For this grant, Mims is leading population genetic and genomic studies of 15 species across the study sites, as well as serving as the coordinator for field research at two of the 10 study regions, one in Northern Virginia and the other in the Smoky Mountains of Tennessee.

It will be the Mims lab’s first major focus on the research of macroinvertebrates, applying their genetic and genomic tools to understand population dynamics in intermittent streams. In addition to contributing to the overall goals of the project, work by the Mims lab will help advance the emerging field of comparative landscape genetics, which seeks to understand how the genetics of populations are influenced by the landscape and environment, and whether and how they differ among species. 

Stream in Tennessee
Mims and her lab will study streams such as this one in the Smoky Mountains of Tennessee, in addition to sites across the southern United States.

“Population and landscape genetics inform our basic understanding of the movement, population size, and patterns of diversity of organisms – and how they are influenced by their environment. Both also help inform management and conservation of species,” said Mims.

University of Oklahoma professor Daniel C. Allen is the lead principal investigator of the study and conducts field research at sites in Oklahoma, Kansas, and Colorado.

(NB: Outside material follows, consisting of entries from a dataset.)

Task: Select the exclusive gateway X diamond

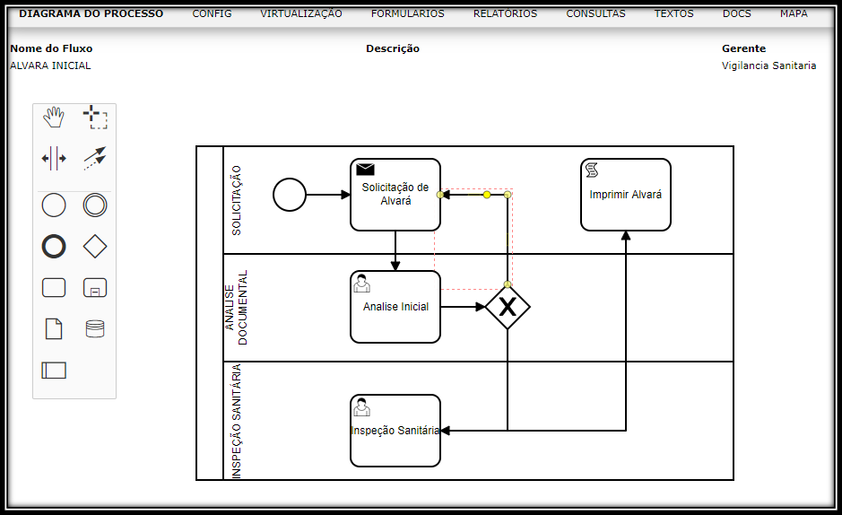Action: coord(508,307)
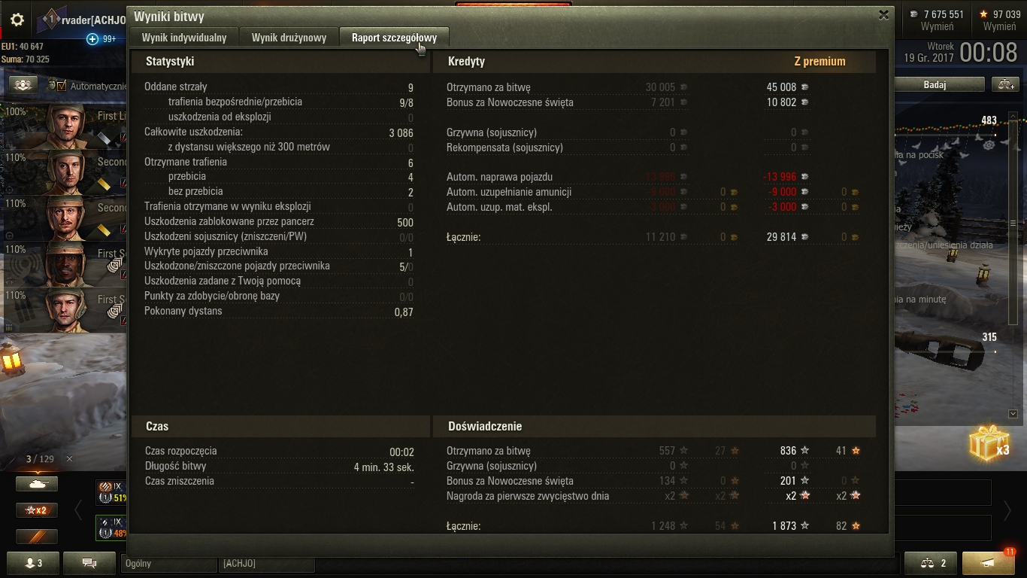Open the chat channels speech-bubble button
Image resolution: width=1027 pixels, height=578 pixels.
[89, 562]
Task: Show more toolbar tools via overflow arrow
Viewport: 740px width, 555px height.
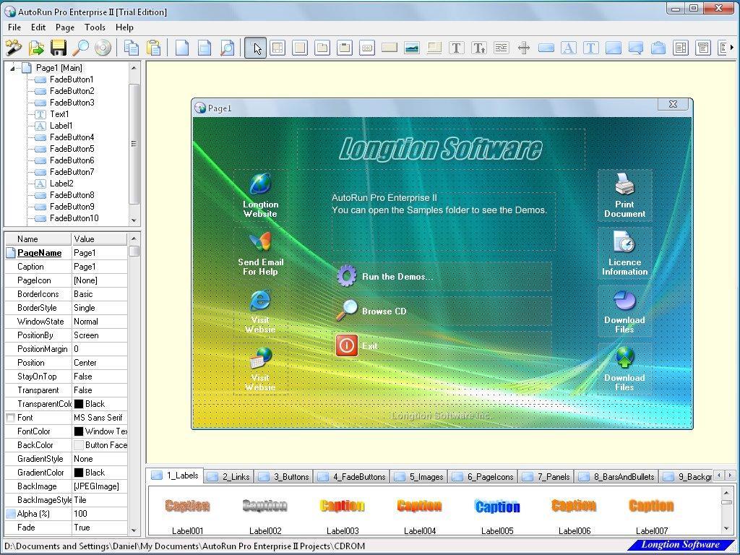Action: [731, 48]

“For decades, we have studied the ecology of streams that always have flowing water while largely ignoring those that do not, but only 40 percent of U.S. streams always flow. This large, new project will be one of the first to study both the 40 percent of U.S. streams that always flow as well as the 60 percent of streams that dry or stop flowing. In doing so, we hope to change the way we think about streams,” said Allen, a professor in the Department of Biology, University of Oklahoma College of Arts and Sciences.

The study will include field research that takes place at 100 sites across the United States in 10 different ecological regions. Most of these sites are currently included in the NSF-funded National Ecological Observatory Network, or NEON, that monitors water chemistry, invertebrates, fish, algae, and nutrients in their research as well (https://www.neonscience.org), providing an opportunity for the new stream project to integrate with NEON. The study sites will span coastal northern California to coastal Virginia in the north and southern Georgia to the Sonoran Desert in Arizona in the south.

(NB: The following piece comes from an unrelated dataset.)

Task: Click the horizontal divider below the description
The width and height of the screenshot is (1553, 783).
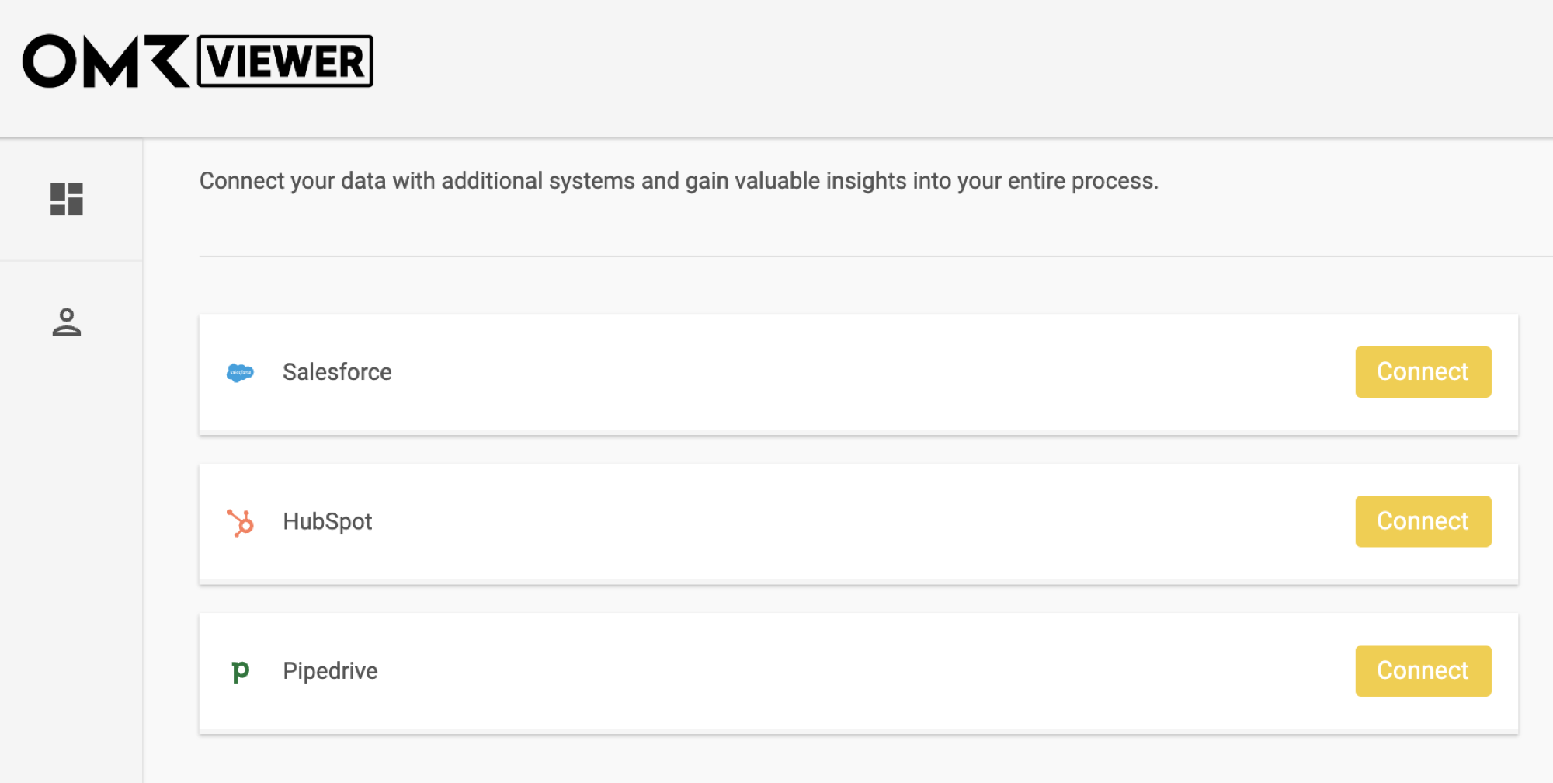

“These projects leverage NSF investments in biological infrastructure to study how organisms and ecosystems respond to environmental changes from local to continental scales,” said Joanne Tornow, NSF acting assistant director for biological sciences. “Most of these projects use data from NEON to address long-standing questions that could not be addressed even five years ago without access to standardized, replicated, publicly available ecological data from ecosystems across North America.”

Researchers at all sites will follow NEON sampling protocols to produce NEON-compatible data. In each region, some of the stream study sites will always flow, while others will not, and the investigators will research the effects of stream drying on the different ecosystems in varied climates. Mims and her colleagues will focus on macroinvertebrates to study how drying influences what species survive, how population and communities (e.g., multiple species occurring at the same site) are connected, and how these effects may vary across the different climates of the southern half of the United States.

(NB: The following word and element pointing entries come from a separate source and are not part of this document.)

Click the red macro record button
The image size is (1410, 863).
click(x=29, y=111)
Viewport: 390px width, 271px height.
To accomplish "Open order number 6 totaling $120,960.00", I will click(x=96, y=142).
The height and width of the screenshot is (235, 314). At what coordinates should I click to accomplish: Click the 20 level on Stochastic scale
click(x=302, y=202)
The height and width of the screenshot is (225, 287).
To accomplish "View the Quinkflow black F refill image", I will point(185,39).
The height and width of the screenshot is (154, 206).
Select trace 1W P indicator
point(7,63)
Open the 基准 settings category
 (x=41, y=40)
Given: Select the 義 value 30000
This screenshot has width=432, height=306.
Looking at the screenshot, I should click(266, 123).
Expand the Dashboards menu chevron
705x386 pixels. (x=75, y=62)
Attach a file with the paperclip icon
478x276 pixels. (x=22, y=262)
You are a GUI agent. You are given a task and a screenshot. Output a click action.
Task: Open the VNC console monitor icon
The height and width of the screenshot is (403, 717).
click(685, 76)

A smartphone application for mapping wet and dry reaches of streams and rivers will be developed for researchers and citizen scientists by Benjamin L. Ruddell and a team of Northern Arizona University researchers. Michael T. Bogan, University of Arizona, is an expert taxonomist and will identify invertebrates collected during the research and conduct field research in Arizona. Albert Ruhi, UC Berkeley, will use his analytic expertise to determine spatial patterns of invertebrate communities and conduct field research in California. Katie H. Costigan, UL at Lafayette, is a geomorphologist and hydrologist and will lead the field hydrology component of the study and conduct field research in Mississippi and Georgia.